ABBYY Robotic Information Capture applies machine learning to capture

Back in the SDK track at ABBYY Technology Summit, I attended a session on “robotic information capture” with FlexiCapture Engine 12, with lead product manager Andrew Zyuzin and director of product marketing Semyon Sergunin showing some of the automation classification and data extraction capabilities powered by machine learning. Traditional enterprise capture uses manually-created rules for classification and data extraction to set up for automated capture: a time-consuming training process up front in order to maximize recognition rates. At the other end of the spectrum, robotic process automation uses machine learning to analyze user actions, and create classification and extraction algorithms that can be run by robots to replace human operators. In the Goldilocks middle, they position robotic information capture as a blending of these two ideas: the system is pre-trained and processes standard documents out of the box, then uses machine learning to enhance the recognition for non-standard documents by analyzing how human operators handle the exceptions. Although I’m not completely aligned with their use of the term robotic process automation since RPA is not completely synonymous with machine learning and also isn’t limited to capture applications, I understand why they’re positioning their ML-assisted capture as robotic information capture as a middle ground between traditional capture and ML-assisted RPA.

We saw a demo of this with invoice capture: a PDF invoice was processed through their standard invoice recognition, detecting vendor name and invoice number, but the wrong number was picked up for the total amount due to the location of the field. This was corrected by a user in the verification client, and the information of where to find the total was analyzed for retraining and fed back to the recognition model. The user doesn’t know that they’re actually training the system — there’s no explicit training mode — but it just happens automatically in the background for continuous improvement of the recognition rates, gradually reducing the amount of manual verification. After the training was fed back, we saw another invoice from the same vendor processed, with the invoice total field properly detected.
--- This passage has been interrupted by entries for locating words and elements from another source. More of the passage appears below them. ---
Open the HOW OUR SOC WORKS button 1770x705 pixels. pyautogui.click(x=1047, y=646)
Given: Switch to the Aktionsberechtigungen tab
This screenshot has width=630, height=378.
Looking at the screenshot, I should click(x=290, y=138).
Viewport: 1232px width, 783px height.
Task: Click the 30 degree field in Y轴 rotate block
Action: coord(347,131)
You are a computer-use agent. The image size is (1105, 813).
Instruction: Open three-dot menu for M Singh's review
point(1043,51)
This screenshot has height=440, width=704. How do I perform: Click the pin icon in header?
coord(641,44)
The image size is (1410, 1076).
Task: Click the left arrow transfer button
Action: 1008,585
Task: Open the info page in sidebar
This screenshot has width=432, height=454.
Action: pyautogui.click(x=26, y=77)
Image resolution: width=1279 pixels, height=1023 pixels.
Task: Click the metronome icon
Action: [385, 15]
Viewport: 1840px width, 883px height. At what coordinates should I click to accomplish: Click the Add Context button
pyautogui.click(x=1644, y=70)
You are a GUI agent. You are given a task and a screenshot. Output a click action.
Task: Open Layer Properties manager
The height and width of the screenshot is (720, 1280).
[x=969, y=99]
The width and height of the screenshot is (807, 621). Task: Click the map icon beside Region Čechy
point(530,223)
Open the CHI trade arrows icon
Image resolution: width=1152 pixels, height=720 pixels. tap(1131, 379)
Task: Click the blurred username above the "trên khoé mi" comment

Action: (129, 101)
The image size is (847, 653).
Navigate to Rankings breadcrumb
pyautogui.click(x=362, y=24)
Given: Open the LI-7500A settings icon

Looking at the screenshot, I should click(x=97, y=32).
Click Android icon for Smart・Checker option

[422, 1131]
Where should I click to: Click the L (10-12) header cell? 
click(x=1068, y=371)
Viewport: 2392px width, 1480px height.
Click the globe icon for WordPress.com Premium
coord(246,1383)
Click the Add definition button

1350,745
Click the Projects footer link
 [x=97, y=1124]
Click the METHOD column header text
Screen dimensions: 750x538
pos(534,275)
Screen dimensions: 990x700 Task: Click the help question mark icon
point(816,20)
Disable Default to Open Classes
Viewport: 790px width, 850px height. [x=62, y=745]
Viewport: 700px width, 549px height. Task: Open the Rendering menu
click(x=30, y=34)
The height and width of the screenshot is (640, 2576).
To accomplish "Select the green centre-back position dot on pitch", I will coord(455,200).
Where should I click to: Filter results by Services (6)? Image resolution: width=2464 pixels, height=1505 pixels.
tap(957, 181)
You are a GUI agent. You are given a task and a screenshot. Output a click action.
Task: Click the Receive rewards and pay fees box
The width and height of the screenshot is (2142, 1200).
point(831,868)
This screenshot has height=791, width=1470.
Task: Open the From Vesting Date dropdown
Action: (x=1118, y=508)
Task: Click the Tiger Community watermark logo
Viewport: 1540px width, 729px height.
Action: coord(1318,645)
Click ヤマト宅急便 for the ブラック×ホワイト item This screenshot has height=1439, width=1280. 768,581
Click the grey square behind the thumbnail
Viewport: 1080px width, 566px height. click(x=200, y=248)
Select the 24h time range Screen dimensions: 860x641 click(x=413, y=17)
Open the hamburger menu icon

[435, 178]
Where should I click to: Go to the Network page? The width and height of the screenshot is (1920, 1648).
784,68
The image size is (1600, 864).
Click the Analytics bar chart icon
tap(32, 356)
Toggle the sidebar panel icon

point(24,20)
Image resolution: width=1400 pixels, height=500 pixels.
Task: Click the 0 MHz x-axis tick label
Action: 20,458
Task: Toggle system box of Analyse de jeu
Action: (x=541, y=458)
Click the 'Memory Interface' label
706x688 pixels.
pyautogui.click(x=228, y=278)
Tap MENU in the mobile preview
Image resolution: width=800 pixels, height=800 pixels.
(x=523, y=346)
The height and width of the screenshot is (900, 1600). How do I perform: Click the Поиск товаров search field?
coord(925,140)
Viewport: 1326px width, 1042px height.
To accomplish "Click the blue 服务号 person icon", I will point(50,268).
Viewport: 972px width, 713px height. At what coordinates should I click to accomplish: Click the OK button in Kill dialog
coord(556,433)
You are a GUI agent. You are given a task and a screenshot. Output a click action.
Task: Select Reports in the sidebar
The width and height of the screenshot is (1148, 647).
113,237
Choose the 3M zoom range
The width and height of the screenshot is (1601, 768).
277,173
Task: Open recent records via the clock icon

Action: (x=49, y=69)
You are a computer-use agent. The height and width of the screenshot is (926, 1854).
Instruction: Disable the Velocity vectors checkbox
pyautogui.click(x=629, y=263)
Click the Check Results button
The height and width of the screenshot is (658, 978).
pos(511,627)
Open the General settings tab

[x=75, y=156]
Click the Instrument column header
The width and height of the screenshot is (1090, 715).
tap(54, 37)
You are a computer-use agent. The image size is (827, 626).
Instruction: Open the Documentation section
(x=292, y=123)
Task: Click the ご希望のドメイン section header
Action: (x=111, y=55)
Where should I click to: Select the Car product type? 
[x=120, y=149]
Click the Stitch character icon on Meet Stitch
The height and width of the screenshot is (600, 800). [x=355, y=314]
Although I think that most technology is pretty interesting, this is the first thing I’ve seen today that made me say “cool!”

Zyuzin also walked us through their advanced classification, which can classify documents without any development based on large data sets of typical document types such as invoices, cheques, and drivers licences; automatic classification is important as the front end to recognition so that the correct recognition techniques and templates can be applied. Their advanced classification uses both image and content classification, that is, determines what type of document it is based on how it looks as well as the available text content. He showed us a demo of processing a package of mortgage documents, where there is a large number of possible documents that can be submitted by a consumer as supporting documentation; most of the documents were properly classified, but a few were unrecognized and required a quick setup of a new document type to train the classifier. This was more of a manual training process, but once the new document class was created, it could be applied to other unrecognized documents in the package.

3 thoughts on “ABBYY Robotic Information Capture applies machine learning to capture”

  1. Hi Sandy, yes using ML to train document recognition is actually cool, but we at Papyrus Software have been doing that for over ten years!!! Using a ‘golden set’ to train the basis is not new at all because that we have been doing since 1997. The interesting solution is to continuously train capture based on user feedback which many refer to today as ‘deep learning’. Papyrus Capture is capable of automatically assigning document classes and variants based on the document variations. We also use ABBYY components for OCR so I am not saying these are bad solutions but they are most certainly not leading edge.